Researchers developed a computer program able to monitor clinical data collected through the electronic medical records of ED patients. Combining previous testing results, chest X-ray imagery and an estimated risk for drug-resistant bacteria, the program alerts physicians that a patient may have the disease. If pneumonia is confirmed, the program then will recommend optimal treatment options tailored to each patient’s record.

“Because of the complexity of pneumonia, physicians can’t easily make consistent decisions that follow current treatment recommendations,” Nathan C. Dean, MD, chief of critical care medicine at Intermountain Medical Center in Salt Lake City, said in a press release. “The result is, doctors have to rely on their unaided judgment on how to best treat pneumonia patients.”

According to Healio, to measure the program’s effectiveness, researchers examined 30-day, all-cause mortality rates among pneumonia patients following deployment at four intervention EDs from December 2011 to November 2012. Results were compared with previous pneumonia mortality rates (December 2009 to November 2010) in the same departments, as well as mortality rates during the intervention period in three EDs without the tool.

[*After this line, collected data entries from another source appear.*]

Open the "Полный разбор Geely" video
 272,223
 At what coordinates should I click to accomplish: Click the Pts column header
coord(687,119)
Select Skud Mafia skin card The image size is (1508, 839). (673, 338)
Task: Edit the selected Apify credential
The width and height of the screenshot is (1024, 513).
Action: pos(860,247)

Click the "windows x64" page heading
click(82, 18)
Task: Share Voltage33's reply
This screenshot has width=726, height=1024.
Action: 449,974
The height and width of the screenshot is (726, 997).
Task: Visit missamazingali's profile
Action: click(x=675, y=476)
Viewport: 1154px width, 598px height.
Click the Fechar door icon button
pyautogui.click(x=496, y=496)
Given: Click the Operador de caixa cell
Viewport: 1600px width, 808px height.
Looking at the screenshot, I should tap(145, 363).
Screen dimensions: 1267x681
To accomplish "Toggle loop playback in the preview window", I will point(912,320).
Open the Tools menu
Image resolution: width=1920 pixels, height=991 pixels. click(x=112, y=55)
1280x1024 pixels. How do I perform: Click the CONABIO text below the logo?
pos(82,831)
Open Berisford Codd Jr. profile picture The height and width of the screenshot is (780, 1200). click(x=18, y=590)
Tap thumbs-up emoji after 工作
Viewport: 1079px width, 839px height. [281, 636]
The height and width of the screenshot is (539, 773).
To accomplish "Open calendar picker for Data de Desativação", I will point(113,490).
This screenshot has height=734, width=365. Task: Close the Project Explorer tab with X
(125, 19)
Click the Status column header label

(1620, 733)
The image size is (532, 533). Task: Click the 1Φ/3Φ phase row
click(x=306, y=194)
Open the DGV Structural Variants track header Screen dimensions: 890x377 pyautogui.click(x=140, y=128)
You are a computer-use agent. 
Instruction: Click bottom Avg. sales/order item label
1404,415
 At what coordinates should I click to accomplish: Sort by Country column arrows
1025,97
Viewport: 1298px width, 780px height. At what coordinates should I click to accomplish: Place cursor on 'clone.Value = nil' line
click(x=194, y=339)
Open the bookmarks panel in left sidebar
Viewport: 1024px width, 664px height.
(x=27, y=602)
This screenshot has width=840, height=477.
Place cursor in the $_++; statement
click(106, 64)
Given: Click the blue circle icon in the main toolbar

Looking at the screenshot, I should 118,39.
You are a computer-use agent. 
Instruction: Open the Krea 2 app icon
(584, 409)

The study population comprised 4,758 ED pneumonia patients (median age, 58 years; 53% women). Fifty-nine percent of patients were admitted into a hospital, and 62.6% were evaluated with the tool.

Severity-adjusted mortality was reduced among patients with community-acquired pneumonia treated in intervention EDs (OR = 0.53; 95% CI, 0.28-0.99), but no difference was seen among health care-associated pneumonia mortality (OR = 1.12; 95% CI, 0.45-2.8). In addition, there was no difference in overall mortality between EDs that did or did not use the tool (OR = 0.69; 95% CI, 0.41-1.16).

“This study demonstrates the feasibility and potential benefit of real-time electronic clinical decision support for ED pneumonia patients,” the researchers wrote.